PROVIDED ENTRIES: Begin
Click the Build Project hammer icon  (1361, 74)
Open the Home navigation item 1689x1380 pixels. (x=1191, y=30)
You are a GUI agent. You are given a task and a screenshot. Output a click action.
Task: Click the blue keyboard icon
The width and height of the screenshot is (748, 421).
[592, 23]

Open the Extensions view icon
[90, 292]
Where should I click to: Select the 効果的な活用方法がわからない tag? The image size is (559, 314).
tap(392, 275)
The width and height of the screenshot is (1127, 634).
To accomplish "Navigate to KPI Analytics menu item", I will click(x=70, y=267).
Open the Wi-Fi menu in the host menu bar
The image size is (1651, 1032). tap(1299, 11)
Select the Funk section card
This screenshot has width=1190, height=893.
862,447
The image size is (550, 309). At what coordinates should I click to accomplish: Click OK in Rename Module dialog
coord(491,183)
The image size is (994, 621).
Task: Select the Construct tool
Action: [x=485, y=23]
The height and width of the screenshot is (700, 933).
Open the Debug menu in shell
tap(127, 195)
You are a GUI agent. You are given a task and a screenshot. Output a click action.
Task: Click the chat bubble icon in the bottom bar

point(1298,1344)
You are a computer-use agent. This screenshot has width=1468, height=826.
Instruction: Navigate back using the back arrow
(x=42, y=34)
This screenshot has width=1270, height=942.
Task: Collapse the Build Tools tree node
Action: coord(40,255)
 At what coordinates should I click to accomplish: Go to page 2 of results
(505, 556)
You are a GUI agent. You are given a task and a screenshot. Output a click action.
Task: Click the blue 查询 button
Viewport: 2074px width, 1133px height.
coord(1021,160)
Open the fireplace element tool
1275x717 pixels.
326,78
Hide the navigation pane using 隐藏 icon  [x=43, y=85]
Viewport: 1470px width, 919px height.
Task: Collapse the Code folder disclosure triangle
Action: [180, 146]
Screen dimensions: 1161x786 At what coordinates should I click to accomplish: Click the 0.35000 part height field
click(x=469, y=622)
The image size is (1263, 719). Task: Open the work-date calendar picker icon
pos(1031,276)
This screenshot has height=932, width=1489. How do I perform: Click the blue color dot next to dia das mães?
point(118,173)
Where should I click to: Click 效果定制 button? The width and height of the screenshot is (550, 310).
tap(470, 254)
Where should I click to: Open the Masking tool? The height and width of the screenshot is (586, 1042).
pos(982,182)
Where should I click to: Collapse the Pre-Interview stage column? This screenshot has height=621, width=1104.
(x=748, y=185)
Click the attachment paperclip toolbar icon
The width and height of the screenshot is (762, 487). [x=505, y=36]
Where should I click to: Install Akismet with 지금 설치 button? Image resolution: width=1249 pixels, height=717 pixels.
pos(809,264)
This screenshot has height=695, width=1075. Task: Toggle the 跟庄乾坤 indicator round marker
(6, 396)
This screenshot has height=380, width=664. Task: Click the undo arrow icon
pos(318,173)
PROVIDED ENTRIES: End
- _YOUR INSTRUCTIONS_: The answer consists of the whole listing, restated exactly.

- _REPLY TO THE EXERCISE_:
Click the Build Project hammer icon  (1361, 74)
Open the Home navigation item 1689x1380 pixels. (x=1191, y=30)
You are a GUI agent. You are given a task and a screenshot. Output a click action.
Task: Click the blue keyboard icon
The width and height of the screenshot is (748, 421).
[592, 23]

Open the Extensions view icon
[90, 292]
Where should I click to: Select the 効果的な活用方法がわからない tag? The image size is (559, 314).
tap(392, 275)
The width and height of the screenshot is (1127, 634).
To accomplish "Navigate to KPI Analytics menu item", I will click(x=70, y=267).
Open the Wi-Fi menu in the host menu bar
The image size is (1651, 1032). tap(1299, 11)
Select the Funk section card
This screenshot has width=1190, height=893.
862,447
The image size is (550, 309). At what coordinates should I click to accomplish: Click OK in Rename Module dialog
coord(491,183)
The image size is (994, 621).
Task: Select the Construct tool
Action: [x=485, y=23]
The height and width of the screenshot is (700, 933).
Open the Debug menu in shell
tap(127, 195)
You are a GUI agent. You are given a task and a screenshot. Output a click action.
Task: Click the chat bubble icon in the bottom bar

point(1298,1344)
You are a computer-use agent. This screenshot has width=1468, height=826.
Instruction: Navigate back using the back arrow
(x=42, y=34)
This screenshot has width=1270, height=942.
Task: Collapse the Build Tools tree node
Action: coord(40,255)
 At what coordinates should I click to accomplish: Go to page 2 of results
(505, 556)
You are a GUI agent. You are given a task and a screenshot. Output a click action.
Task: Click the blue 查询 button
Viewport: 2074px width, 1133px height.
coord(1021,160)
Open the fireplace element tool
1275x717 pixels.
326,78
Hide the navigation pane using 隐藏 icon  [x=43, y=85]
Viewport: 1470px width, 919px height.
Task: Collapse the Code folder disclosure triangle
Action: [180, 146]
Screen dimensions: 1161x786 At what coordinates should I click to accomplish: Click the 0.35000 part height field
click(x=469, y=622)
The image size is (1263, 719). Task: Open the work-date calendar picker icon
pos(1031,276)
This screenshot has height=932, width=1489. How do I perform: Click the blue color dot next to dia das mães?
point(118,173)
Where should I click to: Click 效果定制 button? The width and height of the screenshot is (550, 310).
tap(470, 254)
Where should I click to: Open the Masking tool? The height and width of the screenshot is (586, 1042).
pos(982,182)
Where should I click to: Collapse the Pre-Interview stage column? This screenshot has height=621, width=1104.
(x=748, y=185)
Click the attachment paperclip toolbar icon
The width and height of the screenshot is (762, 487). [x=505, y=36]
Where should I click to: Install Akismet with 지금 설치 button? Image resolution: width=1249 pixels, height=717 pixels.
pos(809,264)
This screenshot has height=695, width=1075. Task: Toggle the 跟庄乾坤 indicator round marker
(6, 396)
This screenshot has height=380, width=664. Task: Click the undo arrow icon
pos(318,173)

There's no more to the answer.